The Dakota Access pipeline was supposed to be shut down by yesterday, but Energy Transfer Partners has managed to make the stay it won against that court order last month stick indefinitely, pending further review of their illegally issued permit to operate:
A U.S. appeals court on Wednesday said the Dakota Access Pipeline (DAPL) does not have to be shut and drained per a lower court order, but a legal battle continued over the permit that allowed the line to be finished.
U.S. regulatory officials may still need to issue another environmental assessment for DAPL before deciding if the 570,000-barrel-per-day oil pipeline can keep operating, the U.S. Court of Appeals for the District of Columbia said.
…The district court must make additional findings before the pipeline can be shut, said Earthjustice attorney Jan Hasselman, who represents the Standing Rock Sioux [Laila Kearney, Devika Krishna Kumar, and David Gaffen, “U.S. Court Allows Dakota Access Oil Pipeline to Stay Open, but Permit Status Unclear,” Reuters, 2020.08.05].

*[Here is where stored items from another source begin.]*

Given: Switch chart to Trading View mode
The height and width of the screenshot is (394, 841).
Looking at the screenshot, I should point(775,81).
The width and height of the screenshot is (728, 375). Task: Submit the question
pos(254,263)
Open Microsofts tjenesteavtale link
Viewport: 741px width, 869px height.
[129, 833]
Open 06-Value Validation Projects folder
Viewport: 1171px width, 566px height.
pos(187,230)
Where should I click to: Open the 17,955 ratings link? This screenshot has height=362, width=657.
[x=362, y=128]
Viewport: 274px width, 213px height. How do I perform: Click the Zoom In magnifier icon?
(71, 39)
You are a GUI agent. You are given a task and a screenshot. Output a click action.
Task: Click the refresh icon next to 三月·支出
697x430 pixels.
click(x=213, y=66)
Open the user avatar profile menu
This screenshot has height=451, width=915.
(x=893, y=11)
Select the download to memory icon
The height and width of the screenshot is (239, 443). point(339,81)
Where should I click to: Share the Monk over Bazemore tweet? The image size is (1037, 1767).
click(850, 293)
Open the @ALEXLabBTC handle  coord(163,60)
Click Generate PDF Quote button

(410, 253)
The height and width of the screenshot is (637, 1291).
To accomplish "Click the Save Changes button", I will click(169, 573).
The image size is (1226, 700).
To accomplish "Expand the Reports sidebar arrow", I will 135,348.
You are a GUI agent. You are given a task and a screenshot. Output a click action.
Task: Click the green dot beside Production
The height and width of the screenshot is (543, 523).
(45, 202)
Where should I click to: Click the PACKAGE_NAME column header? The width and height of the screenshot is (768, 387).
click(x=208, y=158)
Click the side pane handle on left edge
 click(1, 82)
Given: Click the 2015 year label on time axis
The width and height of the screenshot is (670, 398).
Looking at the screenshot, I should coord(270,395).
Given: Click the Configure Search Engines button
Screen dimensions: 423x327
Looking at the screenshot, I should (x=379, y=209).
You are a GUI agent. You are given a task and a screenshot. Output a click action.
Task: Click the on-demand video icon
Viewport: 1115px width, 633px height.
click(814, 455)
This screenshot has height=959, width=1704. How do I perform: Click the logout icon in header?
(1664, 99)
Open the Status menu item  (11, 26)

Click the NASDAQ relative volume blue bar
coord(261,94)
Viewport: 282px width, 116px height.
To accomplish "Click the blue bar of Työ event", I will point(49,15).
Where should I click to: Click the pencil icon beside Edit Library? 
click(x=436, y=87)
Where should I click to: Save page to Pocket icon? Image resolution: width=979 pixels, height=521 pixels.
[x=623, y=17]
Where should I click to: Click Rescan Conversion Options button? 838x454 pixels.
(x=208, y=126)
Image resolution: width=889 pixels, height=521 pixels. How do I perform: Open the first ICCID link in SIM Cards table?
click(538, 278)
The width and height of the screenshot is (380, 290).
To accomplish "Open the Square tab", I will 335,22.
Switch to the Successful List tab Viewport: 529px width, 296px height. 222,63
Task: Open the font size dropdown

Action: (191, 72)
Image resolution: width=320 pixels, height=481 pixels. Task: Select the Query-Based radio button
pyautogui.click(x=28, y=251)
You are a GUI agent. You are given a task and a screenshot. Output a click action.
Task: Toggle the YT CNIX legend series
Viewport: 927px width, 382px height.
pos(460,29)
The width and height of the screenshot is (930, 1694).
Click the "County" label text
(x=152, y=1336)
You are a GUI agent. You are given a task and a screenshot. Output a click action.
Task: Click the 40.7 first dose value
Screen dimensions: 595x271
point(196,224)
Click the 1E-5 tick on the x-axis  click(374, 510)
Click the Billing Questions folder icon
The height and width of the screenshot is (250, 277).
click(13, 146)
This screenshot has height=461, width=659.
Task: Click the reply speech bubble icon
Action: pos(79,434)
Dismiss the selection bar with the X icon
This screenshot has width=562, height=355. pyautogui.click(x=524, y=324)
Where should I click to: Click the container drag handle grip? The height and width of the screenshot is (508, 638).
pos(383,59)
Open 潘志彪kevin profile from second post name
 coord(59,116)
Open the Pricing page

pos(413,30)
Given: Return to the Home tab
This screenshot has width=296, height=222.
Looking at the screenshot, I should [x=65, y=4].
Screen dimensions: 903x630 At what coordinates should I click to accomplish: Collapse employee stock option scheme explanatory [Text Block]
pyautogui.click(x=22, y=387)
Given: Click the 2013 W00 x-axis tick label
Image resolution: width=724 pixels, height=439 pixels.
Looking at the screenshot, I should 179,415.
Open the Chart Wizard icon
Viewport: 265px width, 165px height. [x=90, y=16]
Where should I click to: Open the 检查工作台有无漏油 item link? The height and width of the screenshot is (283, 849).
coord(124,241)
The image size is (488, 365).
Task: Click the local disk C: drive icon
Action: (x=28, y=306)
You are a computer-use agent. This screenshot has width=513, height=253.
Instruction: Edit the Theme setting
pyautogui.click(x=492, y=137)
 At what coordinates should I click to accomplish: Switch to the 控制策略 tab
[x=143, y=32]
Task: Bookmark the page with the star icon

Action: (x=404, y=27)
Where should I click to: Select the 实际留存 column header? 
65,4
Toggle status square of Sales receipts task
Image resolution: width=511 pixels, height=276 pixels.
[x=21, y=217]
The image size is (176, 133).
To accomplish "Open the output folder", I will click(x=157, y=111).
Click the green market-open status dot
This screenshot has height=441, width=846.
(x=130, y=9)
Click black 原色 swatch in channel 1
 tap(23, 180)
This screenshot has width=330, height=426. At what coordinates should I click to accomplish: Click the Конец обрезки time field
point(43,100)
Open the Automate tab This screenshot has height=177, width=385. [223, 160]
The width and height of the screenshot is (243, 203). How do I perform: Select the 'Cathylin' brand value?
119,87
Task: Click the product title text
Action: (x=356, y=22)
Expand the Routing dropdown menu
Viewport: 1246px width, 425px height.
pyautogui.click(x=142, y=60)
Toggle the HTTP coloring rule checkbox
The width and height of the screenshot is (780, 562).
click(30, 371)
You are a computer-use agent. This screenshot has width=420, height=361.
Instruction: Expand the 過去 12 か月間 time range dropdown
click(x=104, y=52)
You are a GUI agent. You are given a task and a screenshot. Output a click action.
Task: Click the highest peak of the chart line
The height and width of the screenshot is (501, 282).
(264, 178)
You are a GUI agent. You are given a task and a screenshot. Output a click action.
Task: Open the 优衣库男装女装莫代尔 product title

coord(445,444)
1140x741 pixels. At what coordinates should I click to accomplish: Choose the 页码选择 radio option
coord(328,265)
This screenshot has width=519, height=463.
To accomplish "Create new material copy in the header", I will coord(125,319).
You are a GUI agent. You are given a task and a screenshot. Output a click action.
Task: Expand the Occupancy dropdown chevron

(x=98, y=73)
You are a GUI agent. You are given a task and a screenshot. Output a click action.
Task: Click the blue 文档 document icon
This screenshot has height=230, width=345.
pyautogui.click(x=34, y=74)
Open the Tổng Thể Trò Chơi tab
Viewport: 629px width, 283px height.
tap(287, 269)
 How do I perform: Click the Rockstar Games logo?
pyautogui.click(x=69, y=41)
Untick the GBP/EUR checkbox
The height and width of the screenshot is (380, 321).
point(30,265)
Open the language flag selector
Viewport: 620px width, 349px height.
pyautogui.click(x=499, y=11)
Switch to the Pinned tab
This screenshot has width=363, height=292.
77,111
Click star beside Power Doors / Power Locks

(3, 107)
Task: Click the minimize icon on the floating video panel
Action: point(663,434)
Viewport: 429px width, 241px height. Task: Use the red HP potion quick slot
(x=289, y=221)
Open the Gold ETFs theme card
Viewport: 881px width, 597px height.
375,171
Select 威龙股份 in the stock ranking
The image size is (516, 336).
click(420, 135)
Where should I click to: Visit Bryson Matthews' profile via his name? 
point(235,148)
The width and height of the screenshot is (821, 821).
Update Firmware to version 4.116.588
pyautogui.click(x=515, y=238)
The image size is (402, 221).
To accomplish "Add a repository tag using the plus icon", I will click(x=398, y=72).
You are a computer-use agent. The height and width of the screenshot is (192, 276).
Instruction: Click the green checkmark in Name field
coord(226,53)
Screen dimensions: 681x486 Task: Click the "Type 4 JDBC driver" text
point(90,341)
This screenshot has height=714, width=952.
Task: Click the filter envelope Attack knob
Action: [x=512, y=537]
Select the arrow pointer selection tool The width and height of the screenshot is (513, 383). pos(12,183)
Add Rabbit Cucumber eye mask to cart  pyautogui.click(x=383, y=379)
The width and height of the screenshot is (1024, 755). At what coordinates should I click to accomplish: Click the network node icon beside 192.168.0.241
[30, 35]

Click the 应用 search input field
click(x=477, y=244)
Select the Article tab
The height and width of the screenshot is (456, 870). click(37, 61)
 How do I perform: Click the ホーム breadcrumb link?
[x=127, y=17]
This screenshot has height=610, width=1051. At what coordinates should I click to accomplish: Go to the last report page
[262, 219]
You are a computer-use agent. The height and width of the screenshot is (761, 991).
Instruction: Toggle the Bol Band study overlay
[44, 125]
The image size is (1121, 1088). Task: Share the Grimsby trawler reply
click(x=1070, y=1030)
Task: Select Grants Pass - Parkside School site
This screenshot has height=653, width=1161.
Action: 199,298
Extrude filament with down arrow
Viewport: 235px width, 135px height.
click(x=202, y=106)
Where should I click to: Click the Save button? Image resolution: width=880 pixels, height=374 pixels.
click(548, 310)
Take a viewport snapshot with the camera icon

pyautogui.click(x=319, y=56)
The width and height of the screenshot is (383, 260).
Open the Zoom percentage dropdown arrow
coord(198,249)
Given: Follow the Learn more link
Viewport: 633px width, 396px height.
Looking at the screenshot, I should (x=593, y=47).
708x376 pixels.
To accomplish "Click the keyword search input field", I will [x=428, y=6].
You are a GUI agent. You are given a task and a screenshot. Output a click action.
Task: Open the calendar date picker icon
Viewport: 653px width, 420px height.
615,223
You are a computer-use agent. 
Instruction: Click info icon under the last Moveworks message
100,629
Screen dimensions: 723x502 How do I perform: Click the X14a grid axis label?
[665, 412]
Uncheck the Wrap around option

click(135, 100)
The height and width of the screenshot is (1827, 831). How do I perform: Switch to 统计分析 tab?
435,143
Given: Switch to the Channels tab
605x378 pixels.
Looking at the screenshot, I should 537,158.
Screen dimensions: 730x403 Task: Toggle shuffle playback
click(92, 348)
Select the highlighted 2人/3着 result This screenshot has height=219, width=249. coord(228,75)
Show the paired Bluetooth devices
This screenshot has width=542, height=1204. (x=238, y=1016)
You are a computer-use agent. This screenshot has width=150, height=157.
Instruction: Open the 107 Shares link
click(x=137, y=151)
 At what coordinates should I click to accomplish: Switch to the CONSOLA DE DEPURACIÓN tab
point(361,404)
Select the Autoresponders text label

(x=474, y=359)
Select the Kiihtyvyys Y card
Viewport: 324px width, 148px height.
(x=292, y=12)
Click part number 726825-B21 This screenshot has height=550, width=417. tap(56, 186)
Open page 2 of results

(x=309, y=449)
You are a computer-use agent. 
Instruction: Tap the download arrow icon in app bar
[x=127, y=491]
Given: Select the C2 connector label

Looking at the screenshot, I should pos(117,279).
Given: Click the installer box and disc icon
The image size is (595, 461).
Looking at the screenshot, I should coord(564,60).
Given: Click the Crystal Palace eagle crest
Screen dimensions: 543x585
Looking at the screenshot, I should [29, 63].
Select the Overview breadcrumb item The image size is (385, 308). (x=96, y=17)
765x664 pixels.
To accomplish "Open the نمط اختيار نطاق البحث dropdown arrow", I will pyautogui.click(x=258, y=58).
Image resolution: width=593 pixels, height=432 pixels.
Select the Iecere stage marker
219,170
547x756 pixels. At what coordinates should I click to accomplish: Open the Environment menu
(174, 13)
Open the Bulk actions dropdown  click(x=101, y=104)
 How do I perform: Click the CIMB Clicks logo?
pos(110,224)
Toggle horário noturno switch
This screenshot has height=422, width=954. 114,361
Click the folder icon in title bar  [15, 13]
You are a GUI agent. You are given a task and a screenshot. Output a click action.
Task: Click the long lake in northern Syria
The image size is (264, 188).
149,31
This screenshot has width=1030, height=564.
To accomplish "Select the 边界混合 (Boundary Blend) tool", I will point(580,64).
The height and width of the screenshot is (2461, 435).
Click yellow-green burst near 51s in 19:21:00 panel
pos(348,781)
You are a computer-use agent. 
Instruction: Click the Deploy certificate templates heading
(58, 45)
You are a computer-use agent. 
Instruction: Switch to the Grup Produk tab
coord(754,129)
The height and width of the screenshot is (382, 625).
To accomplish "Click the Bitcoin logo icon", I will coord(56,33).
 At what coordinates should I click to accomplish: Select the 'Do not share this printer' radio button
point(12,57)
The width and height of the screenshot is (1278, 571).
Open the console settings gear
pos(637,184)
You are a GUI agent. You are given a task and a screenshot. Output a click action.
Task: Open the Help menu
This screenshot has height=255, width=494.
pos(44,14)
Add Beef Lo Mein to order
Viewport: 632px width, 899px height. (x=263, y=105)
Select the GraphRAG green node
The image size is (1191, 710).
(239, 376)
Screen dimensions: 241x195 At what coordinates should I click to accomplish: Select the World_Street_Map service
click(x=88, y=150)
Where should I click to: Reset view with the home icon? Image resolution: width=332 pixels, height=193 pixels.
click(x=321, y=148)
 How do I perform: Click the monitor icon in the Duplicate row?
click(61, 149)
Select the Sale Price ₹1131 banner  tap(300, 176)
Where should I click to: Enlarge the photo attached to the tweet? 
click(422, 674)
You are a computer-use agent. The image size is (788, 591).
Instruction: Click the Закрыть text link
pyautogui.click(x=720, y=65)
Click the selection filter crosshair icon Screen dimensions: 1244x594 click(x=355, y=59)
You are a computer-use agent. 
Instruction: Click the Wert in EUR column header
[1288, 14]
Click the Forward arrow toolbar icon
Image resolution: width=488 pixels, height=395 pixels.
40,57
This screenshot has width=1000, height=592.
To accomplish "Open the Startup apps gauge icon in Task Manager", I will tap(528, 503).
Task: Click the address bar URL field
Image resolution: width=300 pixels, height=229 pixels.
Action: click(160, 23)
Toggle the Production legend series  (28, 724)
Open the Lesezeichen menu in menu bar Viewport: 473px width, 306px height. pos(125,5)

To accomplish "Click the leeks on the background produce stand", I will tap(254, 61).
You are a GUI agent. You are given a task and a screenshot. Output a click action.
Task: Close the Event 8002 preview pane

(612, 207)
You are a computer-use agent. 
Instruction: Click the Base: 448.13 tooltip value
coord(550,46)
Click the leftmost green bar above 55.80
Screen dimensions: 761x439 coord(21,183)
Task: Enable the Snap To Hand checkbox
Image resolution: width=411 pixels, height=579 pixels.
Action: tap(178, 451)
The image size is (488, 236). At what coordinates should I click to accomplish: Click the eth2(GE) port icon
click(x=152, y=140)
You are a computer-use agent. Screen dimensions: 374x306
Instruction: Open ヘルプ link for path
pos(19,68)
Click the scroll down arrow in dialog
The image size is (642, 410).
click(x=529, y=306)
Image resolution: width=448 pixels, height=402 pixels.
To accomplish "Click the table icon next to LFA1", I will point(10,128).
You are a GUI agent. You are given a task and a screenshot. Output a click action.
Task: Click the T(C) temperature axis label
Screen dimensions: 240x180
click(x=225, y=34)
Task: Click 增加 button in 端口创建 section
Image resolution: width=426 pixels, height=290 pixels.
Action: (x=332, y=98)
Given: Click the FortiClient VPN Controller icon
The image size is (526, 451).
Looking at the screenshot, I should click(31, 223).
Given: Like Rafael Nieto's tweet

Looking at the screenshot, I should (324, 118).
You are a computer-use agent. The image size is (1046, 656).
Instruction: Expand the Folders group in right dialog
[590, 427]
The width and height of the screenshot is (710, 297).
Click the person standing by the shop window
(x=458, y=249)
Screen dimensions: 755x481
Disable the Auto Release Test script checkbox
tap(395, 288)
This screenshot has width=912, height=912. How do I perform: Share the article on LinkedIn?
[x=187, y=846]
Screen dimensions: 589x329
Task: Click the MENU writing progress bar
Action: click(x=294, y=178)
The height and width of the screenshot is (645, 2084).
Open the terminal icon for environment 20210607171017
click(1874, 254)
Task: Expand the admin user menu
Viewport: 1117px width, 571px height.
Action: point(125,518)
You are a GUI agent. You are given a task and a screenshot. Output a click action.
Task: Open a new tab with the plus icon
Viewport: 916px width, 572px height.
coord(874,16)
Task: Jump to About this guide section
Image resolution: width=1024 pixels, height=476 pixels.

Energy Transfer Partners won this stay in part because it got its partners to contradict themselves in court. Companies shipping Bakken oil via Dakota Access are telling the court the pipeline is vital infrastructure while telling their investors they could get along fine without it:
…on recent earnings calls and fillings, companies including Marathon Petroleum Corp and Continental Resources Inc, the largest Bakken producer, said they have plenty of alternatives should the line be shut.
“It would not have a major impact on moving all of our production if DAPL were shut in, and the cost to us would be a few dollars per barrel,” said John Hess, chief executive officer of Hess Corp, which transports about 55,000 bpd of oil on DAPL, on an earnings call last week.
However, in an April court filing, the company said it “does not have other practical options to transport the crude oil that is currently being shipped on DAPL.”
A source familiar with the company’s thinking said Hess has since found alternatives for shipping its oil [Laila Kearney and Devika Krishna Kumar, “Dakota Access Oil Pipeline Users Downplay Need for Line to Investors,” Reuters via KELO Radio, 2020.08.05].
If Big Oil is willing to tell opposing stories to the courts and to the people who give them money, how can we trust Big Oil to tell the truth in any regulatory setting about the environmental impact of its pipelines and other operations?